Claudel was flicking through a book in his study when he heard the van skid up on the gravel outside. A few seconds later, Kamal came bursting into the villa. Rapid footsteps across the marble floor of the hall. The study door flew open. Kamal stormed into the room, clutching a laptop to his chest. He strode over to the desk and thumped it down, sending papers fluttering.
‘What’s that?’ Claudel asked nervously. He could almost feel the heat of the aggression that was pouring off the man.
Kamal’s eyes flashed with fury. ‘That is your whole life, until you can figure out what’s inside.’
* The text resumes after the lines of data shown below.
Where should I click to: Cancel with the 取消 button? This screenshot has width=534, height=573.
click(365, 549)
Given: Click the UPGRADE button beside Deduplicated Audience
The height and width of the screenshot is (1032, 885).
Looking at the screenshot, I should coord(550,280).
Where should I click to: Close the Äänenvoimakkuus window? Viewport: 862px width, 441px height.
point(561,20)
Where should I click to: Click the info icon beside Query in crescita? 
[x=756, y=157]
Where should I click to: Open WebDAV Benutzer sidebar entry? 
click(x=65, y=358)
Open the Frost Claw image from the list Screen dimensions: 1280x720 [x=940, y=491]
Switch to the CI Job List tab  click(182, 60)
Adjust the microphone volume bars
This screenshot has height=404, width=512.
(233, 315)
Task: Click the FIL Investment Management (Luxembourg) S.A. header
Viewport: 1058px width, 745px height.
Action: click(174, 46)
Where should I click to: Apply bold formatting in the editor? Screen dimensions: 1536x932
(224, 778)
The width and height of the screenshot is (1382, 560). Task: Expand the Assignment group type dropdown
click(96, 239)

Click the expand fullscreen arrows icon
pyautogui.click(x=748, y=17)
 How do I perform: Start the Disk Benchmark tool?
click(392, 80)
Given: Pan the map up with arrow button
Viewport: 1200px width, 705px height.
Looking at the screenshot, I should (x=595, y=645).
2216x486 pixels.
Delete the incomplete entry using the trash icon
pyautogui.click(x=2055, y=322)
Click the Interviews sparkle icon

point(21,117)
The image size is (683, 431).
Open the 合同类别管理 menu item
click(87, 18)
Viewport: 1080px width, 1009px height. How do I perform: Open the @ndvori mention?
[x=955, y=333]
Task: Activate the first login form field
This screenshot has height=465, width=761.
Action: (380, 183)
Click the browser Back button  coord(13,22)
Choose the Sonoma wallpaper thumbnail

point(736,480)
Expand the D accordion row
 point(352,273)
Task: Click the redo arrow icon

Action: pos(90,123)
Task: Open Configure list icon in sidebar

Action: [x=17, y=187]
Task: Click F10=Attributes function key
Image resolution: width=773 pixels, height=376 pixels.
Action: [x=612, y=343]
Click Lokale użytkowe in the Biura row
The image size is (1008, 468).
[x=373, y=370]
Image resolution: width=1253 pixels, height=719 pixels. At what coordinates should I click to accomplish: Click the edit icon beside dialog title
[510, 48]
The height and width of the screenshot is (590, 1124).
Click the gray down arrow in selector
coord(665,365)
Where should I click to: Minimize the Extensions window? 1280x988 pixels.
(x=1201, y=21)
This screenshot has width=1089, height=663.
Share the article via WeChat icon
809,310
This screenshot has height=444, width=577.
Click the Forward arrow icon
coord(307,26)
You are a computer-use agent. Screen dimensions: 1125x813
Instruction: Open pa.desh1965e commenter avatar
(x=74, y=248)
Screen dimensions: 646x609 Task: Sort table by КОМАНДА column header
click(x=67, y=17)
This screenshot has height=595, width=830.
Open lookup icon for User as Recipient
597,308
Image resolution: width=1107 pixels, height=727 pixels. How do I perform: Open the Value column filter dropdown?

Claudel flipped the lid open and switched on the machine. As he sat poring over the screen, Kamal was pacing up and down, almost manic with rage. He tore a valuable second edition of Gibbons’ Decline and Fall of the Roman Empire from a bookshelf and hurled it across the room. It smacked against the wall. The binding burst apart and it fluttered to the floor like a dead bird. ‘I’ll have that bastard’s head on a plate!’ he screamed.
‘What happened?’
‘Three of my men are dead, is what happened.’ Kamal roared the last word. He grabbed a delicate eighteenth-century upholstered chair, threw it down and stamped it into pieces. ‘Fuck! Fuck! Fuck!’ Pieces of wood spun across the study floor.
Claudel looked away. He knew better than to ask too many questions of Kamal when he was in this mood. He returned to the computer, and quickly found the Akhenaten file. His eyes brightened. Then he tried clicking into it.
‘This file is encrypted,’ he said, looking up.
‘I know that,’ Kamal raged. ‘You take me for a fucking idiot?’
Claudel looked back down at the screen and felt a trickle of sweat run down his neck. ‘I’m not a computer person,’ he protested weakly. ‘How am I supposed to crack an encrypted file?’
Kamal stormed over to him with his teeth bared in anger. ‘I don’t care how you do it. You figure this out. Understood?’
Claudel was already running through his options, thinking of all the people he knew who could help. Hisham, he thought. Hisham was good with computers.
But no sooner had the thought occurred to him, than his heart sank again. He couldn’t call Hisham. If he failed, Kamal would just shoot the guy, or worse. Anyone Claudel brought in on this situation was condemned to death. He thought of what had happened to Aziz. He thought about him all the time, couldn’t get the image out of his mind. He’d been having nightmares about it.
No. He was on his own.
He looked desperately up at Kamal. ‘The password could be anything.’